Tuesday, February 2, 2010

But Her Mark is Hundreds of Miles Away

Dear Rich: I was just contacted via email by a woman in another state. She asked me to cease and desist using my trademark if I wanted to "avoid further legal action." My website's domain name is not the same as her trademark. My company provides very similar services but I only operate in Central Florida, hundreds of miles from her business and I have no plans to go beyond my small world. Any advice. There's an old Russian saying, 'Small potatoes but my potatoes.' Actually we're not sure if it's Russian. We think we first heard it in this movie. In any case, we can relate to your problem. Unfortunately, the short answer is that you're not in a good position and would probably be required to change your name.
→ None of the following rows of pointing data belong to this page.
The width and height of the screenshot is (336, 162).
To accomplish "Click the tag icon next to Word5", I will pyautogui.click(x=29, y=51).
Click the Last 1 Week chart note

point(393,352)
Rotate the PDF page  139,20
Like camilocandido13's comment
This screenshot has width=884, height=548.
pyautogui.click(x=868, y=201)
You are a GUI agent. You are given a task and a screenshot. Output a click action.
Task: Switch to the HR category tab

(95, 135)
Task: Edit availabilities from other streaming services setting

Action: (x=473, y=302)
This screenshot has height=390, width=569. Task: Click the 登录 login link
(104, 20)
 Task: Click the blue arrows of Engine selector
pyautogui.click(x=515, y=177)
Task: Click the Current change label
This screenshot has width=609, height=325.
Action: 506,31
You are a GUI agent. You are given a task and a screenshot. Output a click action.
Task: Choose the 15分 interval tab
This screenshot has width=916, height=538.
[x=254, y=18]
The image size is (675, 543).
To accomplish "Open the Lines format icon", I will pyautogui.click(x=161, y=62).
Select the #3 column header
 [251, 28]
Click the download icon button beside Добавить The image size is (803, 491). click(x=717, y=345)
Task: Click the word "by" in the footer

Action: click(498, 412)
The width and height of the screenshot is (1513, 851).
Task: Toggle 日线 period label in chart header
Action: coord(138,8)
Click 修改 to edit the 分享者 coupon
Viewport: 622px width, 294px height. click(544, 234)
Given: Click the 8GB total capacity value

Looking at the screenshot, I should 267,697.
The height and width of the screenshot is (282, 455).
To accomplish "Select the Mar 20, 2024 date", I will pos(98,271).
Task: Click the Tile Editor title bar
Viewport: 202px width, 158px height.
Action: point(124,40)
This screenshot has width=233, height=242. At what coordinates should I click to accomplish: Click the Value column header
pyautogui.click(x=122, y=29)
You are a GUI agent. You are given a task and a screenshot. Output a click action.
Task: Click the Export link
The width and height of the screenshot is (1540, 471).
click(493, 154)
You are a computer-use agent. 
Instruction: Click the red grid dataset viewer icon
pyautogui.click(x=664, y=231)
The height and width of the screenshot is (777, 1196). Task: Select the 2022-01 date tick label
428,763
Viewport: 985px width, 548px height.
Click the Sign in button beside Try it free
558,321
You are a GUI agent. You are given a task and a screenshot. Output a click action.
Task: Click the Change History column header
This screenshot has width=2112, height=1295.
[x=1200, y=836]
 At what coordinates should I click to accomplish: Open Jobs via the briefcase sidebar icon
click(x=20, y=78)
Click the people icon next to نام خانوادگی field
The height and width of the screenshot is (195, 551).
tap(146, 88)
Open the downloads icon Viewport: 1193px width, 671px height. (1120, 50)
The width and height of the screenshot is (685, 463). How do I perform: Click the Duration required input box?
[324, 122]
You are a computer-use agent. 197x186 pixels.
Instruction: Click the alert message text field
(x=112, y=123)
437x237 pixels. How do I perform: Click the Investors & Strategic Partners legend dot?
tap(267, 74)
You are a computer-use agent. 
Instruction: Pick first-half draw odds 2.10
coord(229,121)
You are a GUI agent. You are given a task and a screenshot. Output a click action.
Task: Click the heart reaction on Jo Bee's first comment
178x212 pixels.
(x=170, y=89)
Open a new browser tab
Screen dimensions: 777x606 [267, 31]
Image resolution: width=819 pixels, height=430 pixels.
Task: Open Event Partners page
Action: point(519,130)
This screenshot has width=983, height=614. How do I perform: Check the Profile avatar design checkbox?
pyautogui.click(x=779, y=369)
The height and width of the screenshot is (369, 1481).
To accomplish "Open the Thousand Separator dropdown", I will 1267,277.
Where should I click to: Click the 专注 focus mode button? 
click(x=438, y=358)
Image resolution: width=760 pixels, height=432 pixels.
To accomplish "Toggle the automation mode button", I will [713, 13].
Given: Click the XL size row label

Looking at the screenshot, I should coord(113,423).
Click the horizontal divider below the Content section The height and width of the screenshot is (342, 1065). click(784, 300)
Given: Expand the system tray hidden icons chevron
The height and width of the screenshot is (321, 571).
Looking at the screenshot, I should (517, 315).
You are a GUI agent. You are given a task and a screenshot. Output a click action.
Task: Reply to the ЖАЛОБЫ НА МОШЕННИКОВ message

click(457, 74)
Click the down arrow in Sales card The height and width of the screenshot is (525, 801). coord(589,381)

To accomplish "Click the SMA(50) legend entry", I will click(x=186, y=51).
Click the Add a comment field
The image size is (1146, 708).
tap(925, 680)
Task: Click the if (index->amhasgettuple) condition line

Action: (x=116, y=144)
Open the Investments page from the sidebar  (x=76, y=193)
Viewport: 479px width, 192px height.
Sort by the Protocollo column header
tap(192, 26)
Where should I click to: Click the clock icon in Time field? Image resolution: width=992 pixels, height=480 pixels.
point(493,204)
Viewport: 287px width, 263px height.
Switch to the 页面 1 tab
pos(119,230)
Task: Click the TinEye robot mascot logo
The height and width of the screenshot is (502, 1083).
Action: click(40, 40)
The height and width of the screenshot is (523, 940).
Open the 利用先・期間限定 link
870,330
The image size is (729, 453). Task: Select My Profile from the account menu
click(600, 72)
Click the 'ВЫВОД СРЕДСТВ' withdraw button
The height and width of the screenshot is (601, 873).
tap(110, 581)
The registered user. The registered mark has been in use since June 2002 and has been registered since November, 2009 which would give the registered user a presumption of nationwide priority. If you've been using the name since before 2002, you may have limited rights to continue using it in your geographic area but that argument is muddied quite a bit by the fact that both of you are reaching a nationwide audience with your websites. The marks are identical and as you acknowledge, the services are the same. So, if we were a betting blog, we'd bet pretty heavily that the registered user could stop your use.
What should you do? The Dear Rich Staff thinks that the path of least resistance is to change your service mark and to notify the registered user that you are doing so. You can probably continue using the name for your LLC if you're just using it to sign contracts, write checks or for tax filings.